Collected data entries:
====================
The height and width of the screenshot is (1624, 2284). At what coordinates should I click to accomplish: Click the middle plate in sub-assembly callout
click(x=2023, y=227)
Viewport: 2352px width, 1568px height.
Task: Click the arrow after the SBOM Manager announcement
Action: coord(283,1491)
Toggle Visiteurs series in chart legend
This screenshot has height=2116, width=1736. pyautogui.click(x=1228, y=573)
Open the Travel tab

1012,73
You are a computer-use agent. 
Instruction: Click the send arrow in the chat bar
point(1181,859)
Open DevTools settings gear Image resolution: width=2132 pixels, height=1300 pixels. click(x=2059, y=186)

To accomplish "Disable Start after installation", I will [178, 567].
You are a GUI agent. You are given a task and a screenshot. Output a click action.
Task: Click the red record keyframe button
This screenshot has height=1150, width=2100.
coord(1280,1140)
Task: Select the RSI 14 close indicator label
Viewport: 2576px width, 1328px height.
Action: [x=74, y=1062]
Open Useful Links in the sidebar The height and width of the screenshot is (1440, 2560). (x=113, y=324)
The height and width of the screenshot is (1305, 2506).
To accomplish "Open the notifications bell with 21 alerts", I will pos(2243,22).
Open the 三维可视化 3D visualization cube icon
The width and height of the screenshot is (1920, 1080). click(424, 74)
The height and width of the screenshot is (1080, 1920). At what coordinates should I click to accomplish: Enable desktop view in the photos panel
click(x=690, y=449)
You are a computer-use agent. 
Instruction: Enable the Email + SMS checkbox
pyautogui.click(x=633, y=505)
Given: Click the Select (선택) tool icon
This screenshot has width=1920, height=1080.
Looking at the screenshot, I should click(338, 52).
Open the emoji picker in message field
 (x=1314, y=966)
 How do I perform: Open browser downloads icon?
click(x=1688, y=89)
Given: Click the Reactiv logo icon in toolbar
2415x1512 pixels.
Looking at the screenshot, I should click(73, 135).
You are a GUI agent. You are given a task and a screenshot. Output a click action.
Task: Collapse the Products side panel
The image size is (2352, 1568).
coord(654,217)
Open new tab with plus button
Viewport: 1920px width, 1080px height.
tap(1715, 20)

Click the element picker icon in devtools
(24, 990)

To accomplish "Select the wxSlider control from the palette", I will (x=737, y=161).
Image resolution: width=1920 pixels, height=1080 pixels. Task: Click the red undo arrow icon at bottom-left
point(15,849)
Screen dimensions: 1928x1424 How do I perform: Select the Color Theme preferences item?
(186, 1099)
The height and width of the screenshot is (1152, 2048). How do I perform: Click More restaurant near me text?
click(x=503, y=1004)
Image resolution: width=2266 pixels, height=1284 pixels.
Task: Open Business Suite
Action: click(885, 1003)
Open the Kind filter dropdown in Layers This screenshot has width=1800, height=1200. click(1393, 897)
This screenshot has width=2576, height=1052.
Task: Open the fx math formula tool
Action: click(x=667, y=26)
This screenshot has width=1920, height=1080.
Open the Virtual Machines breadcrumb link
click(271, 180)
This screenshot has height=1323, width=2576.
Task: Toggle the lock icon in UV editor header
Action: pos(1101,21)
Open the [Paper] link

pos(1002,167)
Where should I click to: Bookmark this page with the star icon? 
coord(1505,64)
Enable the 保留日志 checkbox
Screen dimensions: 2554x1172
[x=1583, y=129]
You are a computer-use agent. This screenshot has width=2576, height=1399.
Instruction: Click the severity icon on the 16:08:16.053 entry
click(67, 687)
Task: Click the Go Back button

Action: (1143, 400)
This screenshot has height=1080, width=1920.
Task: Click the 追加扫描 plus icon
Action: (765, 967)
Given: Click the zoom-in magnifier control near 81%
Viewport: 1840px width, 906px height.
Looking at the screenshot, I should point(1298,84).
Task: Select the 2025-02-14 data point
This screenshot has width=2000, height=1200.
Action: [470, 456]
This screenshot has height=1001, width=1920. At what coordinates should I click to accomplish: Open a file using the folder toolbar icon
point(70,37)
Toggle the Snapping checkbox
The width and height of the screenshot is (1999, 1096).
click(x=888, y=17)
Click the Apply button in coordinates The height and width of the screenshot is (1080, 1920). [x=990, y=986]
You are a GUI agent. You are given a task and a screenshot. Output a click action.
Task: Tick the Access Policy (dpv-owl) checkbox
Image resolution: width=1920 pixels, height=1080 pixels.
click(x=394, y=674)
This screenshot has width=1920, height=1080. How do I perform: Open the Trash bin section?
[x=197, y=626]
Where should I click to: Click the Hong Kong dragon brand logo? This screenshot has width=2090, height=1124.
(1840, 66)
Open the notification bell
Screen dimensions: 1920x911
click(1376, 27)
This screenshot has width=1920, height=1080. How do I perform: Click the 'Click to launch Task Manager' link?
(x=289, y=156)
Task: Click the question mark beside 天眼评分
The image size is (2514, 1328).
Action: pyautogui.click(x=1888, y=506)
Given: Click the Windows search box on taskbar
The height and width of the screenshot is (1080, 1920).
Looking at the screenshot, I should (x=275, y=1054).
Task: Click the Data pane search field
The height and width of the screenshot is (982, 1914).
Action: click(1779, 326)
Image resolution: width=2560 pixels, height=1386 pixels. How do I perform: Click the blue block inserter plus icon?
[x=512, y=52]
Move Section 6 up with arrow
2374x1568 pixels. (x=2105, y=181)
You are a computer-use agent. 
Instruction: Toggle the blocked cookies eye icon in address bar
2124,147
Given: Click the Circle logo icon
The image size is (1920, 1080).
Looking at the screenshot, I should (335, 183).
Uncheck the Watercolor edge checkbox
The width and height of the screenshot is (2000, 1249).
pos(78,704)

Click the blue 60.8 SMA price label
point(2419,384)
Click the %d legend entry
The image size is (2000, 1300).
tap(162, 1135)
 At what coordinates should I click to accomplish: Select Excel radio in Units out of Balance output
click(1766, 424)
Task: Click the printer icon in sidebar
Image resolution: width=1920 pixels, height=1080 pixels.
====================
§ TO DO:
Repeat the records above in full, character for character.

§ RESULT OF THE EXERCISE:
The height and width of the screenshot is (1624, 2284). At what coordinates should I click to accomplish: Click the middle plate in sub-assembly callout
click(x=2023, y=227)
Viewport: 2352px width, 1568px height.
Task: Click the arrow after the SBOM Manager announcement
Action: coord(283,1491)
Toggle Visiteurs series in chart legend
This screenshot has height=2116, width=1736. pyautogui.click(x=1228, y=573)
Open the Travel tab

1012,73
You are a computer-use agent. 
Instruction: Click the send arrow in the chat bar
point(1181,859)
Open DevTools settings gear Image resolution: width=2132 pixels, height=1300 pixels. click(x=2059, y=186)

To accomplish "Disable Start after installation", I will [178, 567].
You are a GUI agent. You are given a task and a screenshot. Output a click action.
Task: Click the red record keyframe button
This screenshot has height=1150, width=2100.
coord(1280,1140)
Task: Select the RSI 14 close indicator label
Viewport: 2576px width, 1328px height.
Action: [x=74, y=1062]
Open Useful Links in the sidebar The height and width of the screenshot is (1440, 2560). (x=113, y=324)
The height and width of the screenshot is (1305, 2506).
To accomplish "Open the notifications bell with 21 alerts", I will pos(2243,22).
Open the 三维可视化 3D visualization cube icon
The width and height of the screenshot is (1920, 1080). click(424, 74)
The height and width of the screenshot is (1080, 1920). At what coordinates should I click to accomplish: Enable desktop view in the photos panel
click(x=690, y=449)
You are a computer-use agent. 
Instruction: Enable the Email + SMS checkbox
pyautogui.click(x=633, y=505)
Given: Click the Select (선택) tool icon
This screenshot has width=1920, height=1080.
Looking at the screenshot, I should click(338, 52).
Open the emoji picker in message field
 (x=1314, y=966)
 How do I perform: Open browser downloads icon?
click(x=1688, y=89)
Given: Click the Reactiv logo icon in toolbar
2415x1512 pixels.
Looking at the screenshot, I should click(73, 135).
You are a GUI agent. You are given a task and a screenshot. Output a click action.
Task: Collapse the Products side panel
The image size is (2352, 1568).
coord(654,217)
Open new tab with plus button
Viewport: 1920px width, 1080px height.
tap(1715, 20)

Click the element picker icon in devtools
(24, 990)

To accomplish "Select the wxSlider control from the palette", I will (x=737, y=161).
Image resolution: width=1920 pixels, height=1080 pixels. Task: Click the red undo arrow icon at bottom-left
point(15,849)
Screen dimensions: 1928x1424 How do I perform: Select the Color Theme preferences item?
(186, 1099)
The height and width of the screenshot is (1152, 2048). How do I perform: Click More restaurant near me text?
click(x=503, y=1004)
Image resolution: width=2266 pixels, height=1284 pixels.
Task: Open Business Suite
Action: click(885, 1003)
Open the Kind filter dropdown in Layers This screenshot has width=1800, height=1200. click(1393, 897)
This screenshot has width=2576, height=1052.
Task: Open the fx math formula tool
Action: click(x=667, y=26)
This screenshot has width=1920, height=1080.
Open the Virtual Machines breadcrumb link
click(271, 180)
This screenshot has height=1323, width=2576.
Task: Toggle the lock icon in UV editor header
Action: pos(1101,21)
Open the [Paper] link

pos(1002,167)
Where should I click to: Bookmark this page with the star icon? 
coord(1505,64)
Enable the 保留日志 checkbox
Screen dimensions: 2554x1172
[x=1583, y=129]
You are a computer-use agent. This screenshot has width=2576, height=1399.
Instruction: Click the severity icon on the 16:08:16.053 entry
click(67, 687)
Task: Click the Go Back button

Action: (1143, 400)
This screenshot has height=1080, width=1920.
Task: Click the 追加扫描 plus icon
Action: (765, 967)
Given: Click the zoom-in magnifier control near 81%
Viewport: 1840px width, 906px height.
Looking at the screenshot, I should point(1298,84).
Task: Select the 2025-02-14 data point
This screenshot has width=2000, height=1200.
Action: [470, 456]
This screenshot has height=1001, width=1920. At what coordinates should I click to accomplish: Open a file using the folder toolbar icon
point(70,37)
Toggle the Snapping checkbox
The width and height of the screenshot is (1999, 1096).
click(x=888, y=17)
Click the Apply button in coordinates The height and width of the screenshot is (1080, 1920). [x=990, y=986]
You are a GUI agent. You are given a task and a screenshot. Output a click action.
Task: Tick the Access Policy (dpv-owl) checkbox
Image resolution: width=1920 pixels, height=1080 pixels.
click(x=394, y=674)
This screenshot has width=1920, height=1080. How do I perform: Open the Trash bin section?
[x=197, y=626]
Where should I click to: Click the Hong Kong dragon brand logo? This screenshot has width=2090, height=1124.
(1840, 66)
Open the notification bell
Screen dimensions: 1920x911
click(1376, 27)
This screenshot has width=1920, height=1080. How do I perform: Click the 'Click to launch Task Manager' link?
(x=289, y=156)
Task: Click the question mark beside 天眼评分
The image size is (2514, 1328).
Action: pyautogui.click(x=1888, y=506)
Given: Click the Windows search box on taskbar
The height and width of the screenshot is (1080, 1920).
Looking at the screenshot, I should (x=275, y=1054).
Task: Click the Data pane search field
The height and width of the screenshot is (982, 1914).
Action: click(1779, 326)
Image resolution: width=2560 pixels, height=1386 pixels. How do I perform: Click the blue block inserter plus icon?
[x=512, y=52]
Move Section 6 up with arrow
2374x1568 pixels. (x=2105, y=181)
You are a computer-use agent. 
Instruction: Toggle the blocked cookies eye icon in address bar
2124,147
Given: Click the Circle logo icon
The image size is (1920, 1080).
Looking at the screenshot, I should (335, 183).
Uncheck the Watercolor edge checkbox
The width and height of the screenshot is (2000, 1249).
pos(78,704)

Click the blue 60.8 SMA price label
point(2419,384)
Click the %d legend entry
The image size is (2000, 1300).
tap(162, 1135)
 At what coordinates should I click to accomplish: Select Excel radio in Units out of Balance output
click(1766, 424)
Task: Click the printer icon in sidebar
Image resolution: width=1920 pixels, height=1080 pixels.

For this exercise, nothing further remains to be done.